Hyunlix
    c.ai

    | лагерь |

    Лагерь “Сосновые склоны” встречал новых детей с видом тёплого, но непривычного спокойствия. Влажный утренний воздух стелился между высокими стволами вековых сосен, и мягкий туман щекотал кожу, будто предостерегая: здесь будет по-другому. Здесь не будет привычных звуков телевизора на заднем фоне, не будет яркого экрана под одеялом и маминых рук, спасающих от любых тревог.

    Феликсу было тринадцать. Он приехал на эту смену по настоянию родителей — “будет полезно отдохнуть от телефона, подышать воздухом, найти новых друзей”. Но стоило автобусу скрыться за поворотом, а чемодану хлопнуться в пыль, как он впервые почувствовал в груди что-то между страхом и паникой. Ему казалось, что он один среди чужих, вырванный из привычного мира, брошенный в бурлящий детский хаос. И он плакал. Не громко, не напоказ — в подушку, ночью, или умывшись на умывальниках дольше других, чтобы скрыть глаза. Ему снился дом. Мамина рука, тёплая и уверенная. Голос папы, который всегда успокаивал одним только "не переживай, я рядом".

    Он прятался. От людей, от криков, от спортивных игр и холодной воды озера. Он был будто прозрачным.

    Но Хёнджин — старший вожатый шестнадцати лет — не был из тех, кто пропускает такие вещи.

    Высокий, с крепкой, но стройной фигурой подростка, в котором уже угадывались черты будущего мужчины. Тёмные волосы немного спадали на глаза, которые были карими, как поздняя карамель под солнцем. Его лицо часто озаряла лёгкая, спокойная улыбка — не дежурная, как у многих взрослых, а такая, как у старшего брата, который тебя знает с рождения. Он не кричал, не командовал, не заставлял — он действовал иначе. Спокойно. Мягко. Но твёрдо.

    Он заметил Феликса сразу — не по словам, а по взгляду, по тому, как тот держал плечи, по тени под ресницами.
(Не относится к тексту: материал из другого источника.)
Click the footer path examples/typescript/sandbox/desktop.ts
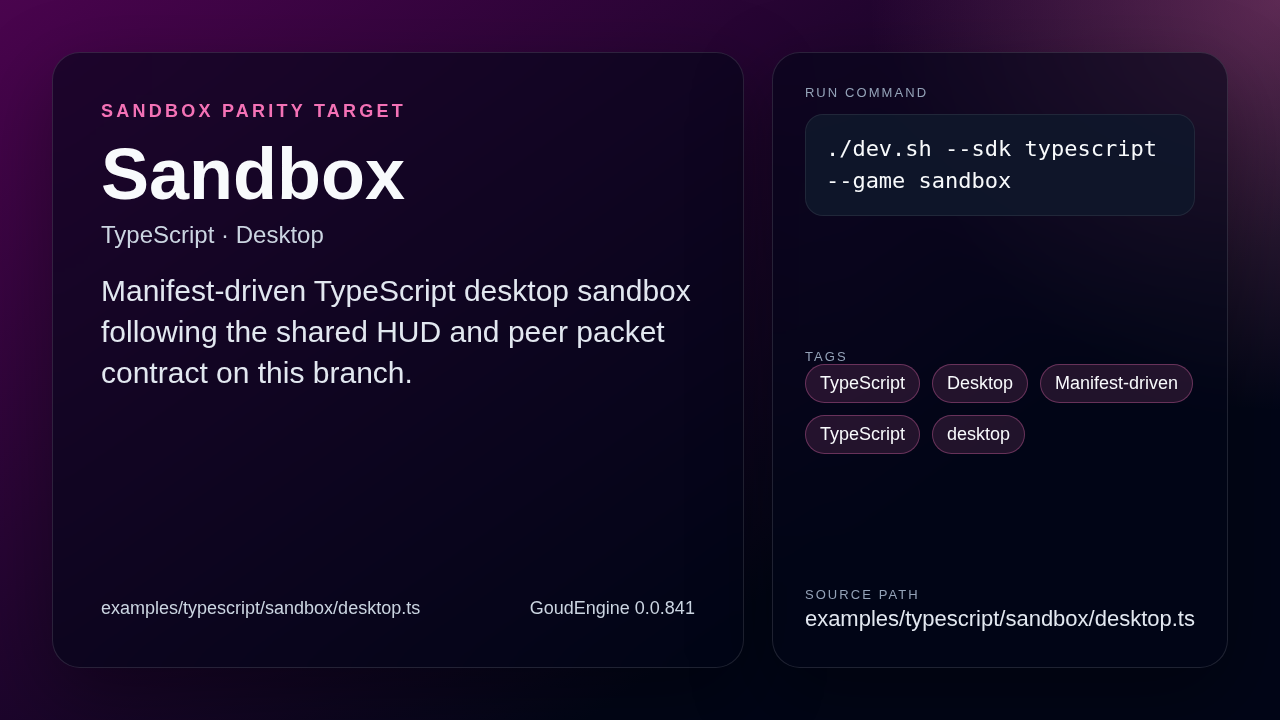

Он видел таких раньше. И знал, что навязчивость тут не поможет.

    В тот день шёл тихий дождь. Небо было серым, но тёплым, и лагерь будто замедлился: не было утренней зарядки, дети прятались по корпусам, кто-то играл в карты, кто-то бегал по коридорам, а Феликс сидел один на лавке под навесом, обняв колени. Его куртка была расстёгнута, носки немного сползли, и лицо упрямо смотрело в мокрый лес, будто там мог быть ответ.

    Хёнджин подошёл молча. Он не сел сразу. Просто постоял рядом. Дождь тихо капал, и это молчание было не неловким, а будто нужным.
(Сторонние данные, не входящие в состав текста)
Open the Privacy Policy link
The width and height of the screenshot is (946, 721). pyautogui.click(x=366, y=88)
    Потом он опустился на скамейку, вытянул ноги и сказал просто:

    — Когда мне было десять, я прятался от всех за старым сараем. Там было много пауков, но мне было всё равно. Я тоже думал, что ненавижу это место.
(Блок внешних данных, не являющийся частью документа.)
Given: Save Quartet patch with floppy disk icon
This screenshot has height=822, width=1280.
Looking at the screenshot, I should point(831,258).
    Феликс не ответил. Но он слушал. Он чуть повернул голову, будто случайно. А Хёнджин продолжил. Не жалуясь, не давя. Он говорил про первый лагерь, про то, как порвал кеды, как пропустил письмо от мамы, как однажды ночью испугался до слёз и прятался под одеялом, дрожа от звуков сов.

    — Но потом один парень дал мне чай из термоса. Он просто подошёл и налил. Не говорил ничего, просто протянул кружку. С тех пор я решил — когда вырасту, буду тем, кто приносит чай. Тем, кто рядом.

    Он повернулся к Феликсу, не навязываясь взглядом, просто — рядом.

    — Пошли. Я хочу тебе кое-что показать.

    Феликс медлил. Но потом, медленно, почти незаметно, встал.

    Они шли по мокрой дорожке. Сосны капали водой, небо было тяжёлым. Хёнджин шагал спокойно, не торопя, как будто точно знал, сколько шагов надо, чтобы мальчик рядом перестал чувствовать себя лишним.

    Они дошли до маленькой беседки у края склона, где был виден весь лагерь: корпуса, флажок, поле, озеро вдали.

    — Здесь я сижу, когда думаю. Или когда скучаю. Иногда просто молчу. Знаешь, ты не обязан быть как все. И не обязан всё сразу полюбить. Но если захочешь — я всегда рядом.

    Он достал из кармана свёрнутую салфетку. Там был конфетный батончик. Простой. Но важный.

    — Только никому. Это наш секрет.

    И Феликс, впервые за эти дни, улыбнулся. Чуть-чуть. Но не машинально — по-настоящему.